Wenham's Heated Air Engine

Source: an article from the Institution of Mechanical Engineers - Proceedings
Date: 1873
Title: On Wenham's Heated-air Engine
Author: Conrad W. Cooke

The class of heated-air engines of which that forming the subject of this paper is a type consists of those in which the fire is enclosed, and fed by air pumped in beneath the grate in sufficient quantity to maintain combustion, while by far the largest portion of the air enters above the fire, to be heated and expanded; the whole, together with the products of combustion, then acts on the piston, and passes through the working cylinder; and the operation being one of simple mixture only, no heating surface of metal is required, the air to be heated being brought into immediate contact with the fire.

The first successfully working engine on this principle was Cayley's, in which much ingenuity was displayed in overcoming practical difficulties arising from the high working temperature.

The plan of enclosing the fire in the mass of air to be heated involves the utmost degree of economy, as there is nothing whatever lost in the absolute heating, and the products of combustion, varying in quantity according to the fuel employed, also add to the bulk of the mixture. These principles are embodied in the heated-air engine forming the subject of the present paper, which is the invention of Mr. Francis H. Wenham, the inventor of the binocular microscope, whose researches and inventions in many branches of science are of so much value.

In this engine, which has been very successful for small sizes, a peculiar feature is that no separate air-pump is used the top of the working cylinder itself being employed for that purpose. This is not a new idea, as Ericsson proposed utilising the top of the working cylinder in that way ; but he never carried it out practically.

The air-pump however must necessarily be of less capacity than the cylinder according to the degree of expansion required to be given by heating the smaller volume of air pumped in ; and means had consequently to be devised for diminishing the capacity of the air-pump with the same diameter of cylinder, so that one piston packing might serve for both air-pump and working cylinder.

• [Dataset section]:
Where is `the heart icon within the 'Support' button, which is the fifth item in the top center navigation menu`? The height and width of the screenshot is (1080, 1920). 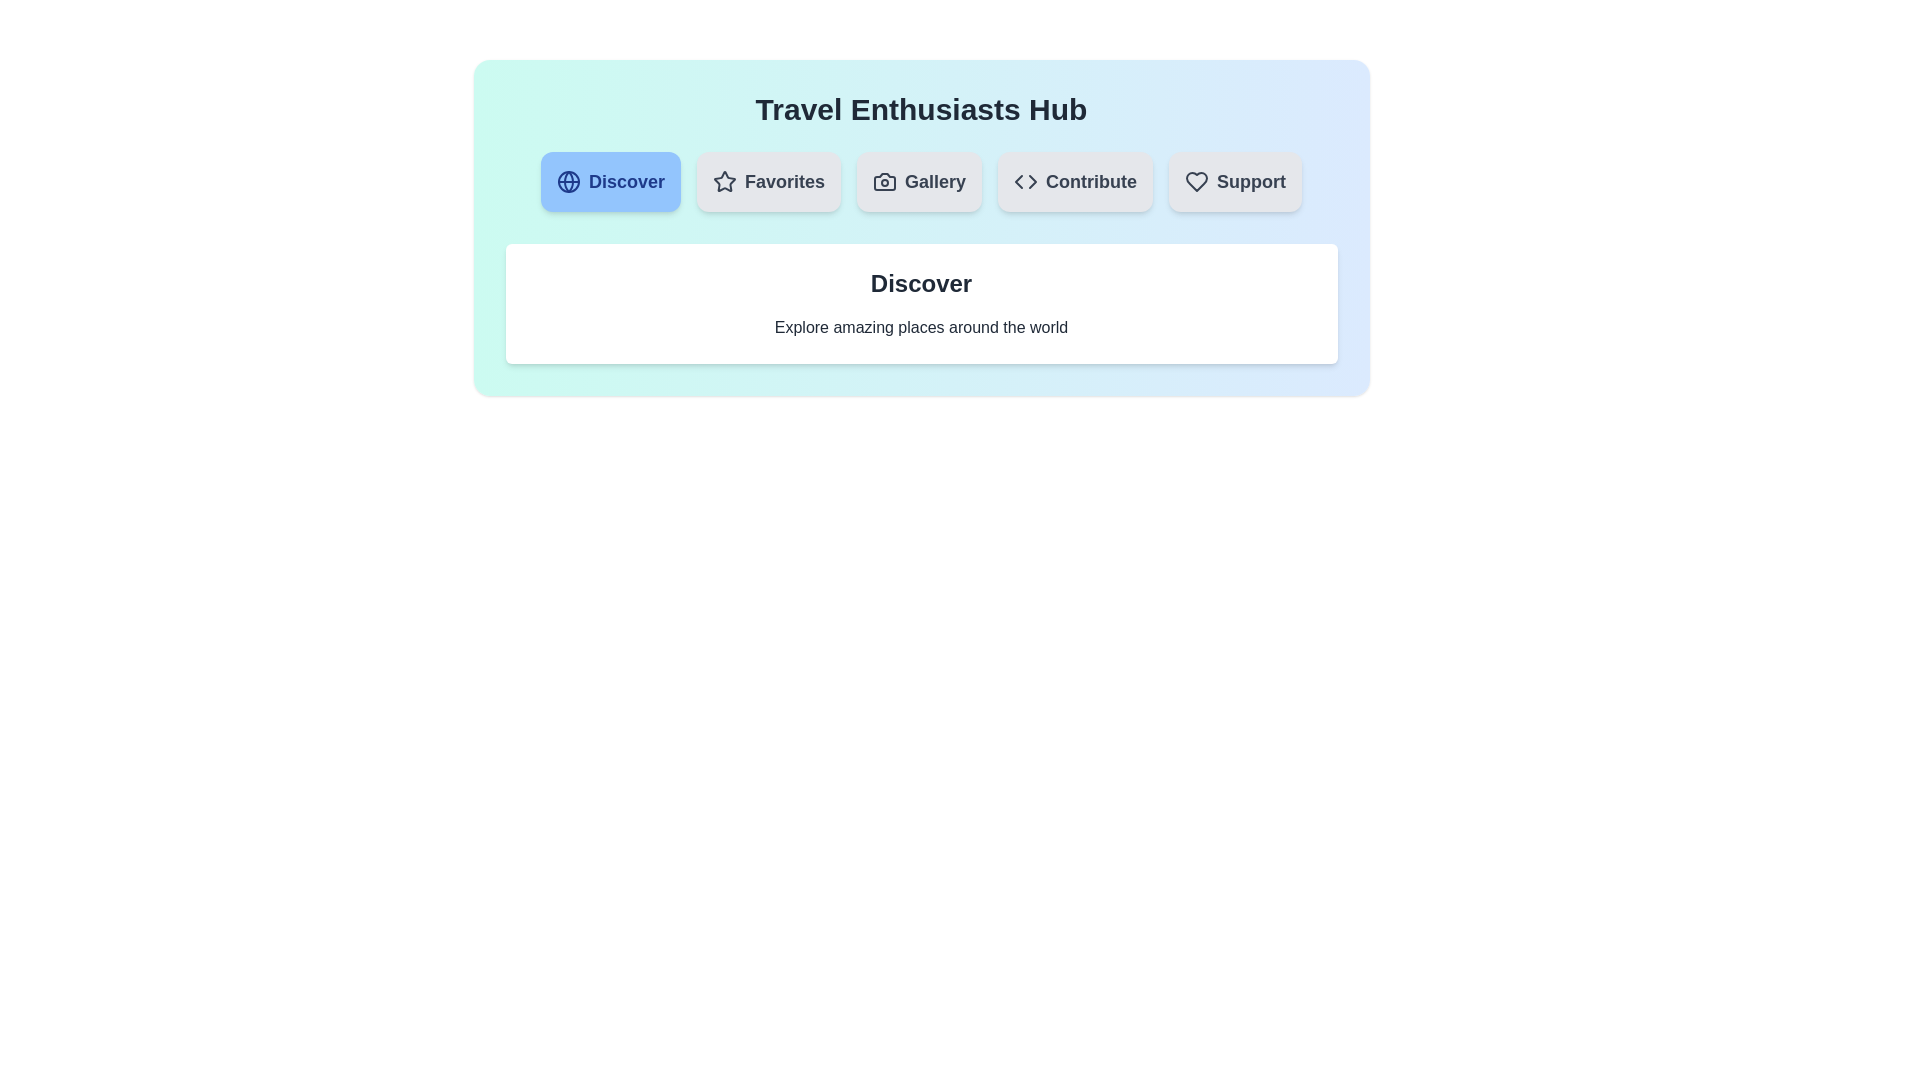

• [What this exercise asks]:
1) Rewrite the passage on Wenham's engine, everything from "The class of" down to "with the fire.", with "working cylinder" changed to "power cylinder".
2) Does the paper on Wenham's engine support each statement? (a) In this class of engines the fire is enclosed. (b) Ericsson put into practice the use of the top of the working cylinder as an air-pump. (c) Wenham's engine has been very successful for large sizes.

• [Solutions to the exercise]:
1)
The class of heated-air engines of which that forming the subject of this paper is a type consists of those in which the fire is enclosed, and fed by air pumped in beneath the grate in sufficient quantity to maintain combustion, while by far the largest portion of the air enters above the fire, to be heated and expanded; the whole, together with the products of combustion, then acts on the piston, and passes through the power cylinder; and the operation being one of simple mixture only, no heating surface of metal is required, the air to be heated being brought into immediate contact with the fire.

2)
(a) Yes: "in which the fire is enclosed"
(b) No: "but he never carried it out practically"
(c) No: "which has been very successful for small sizes"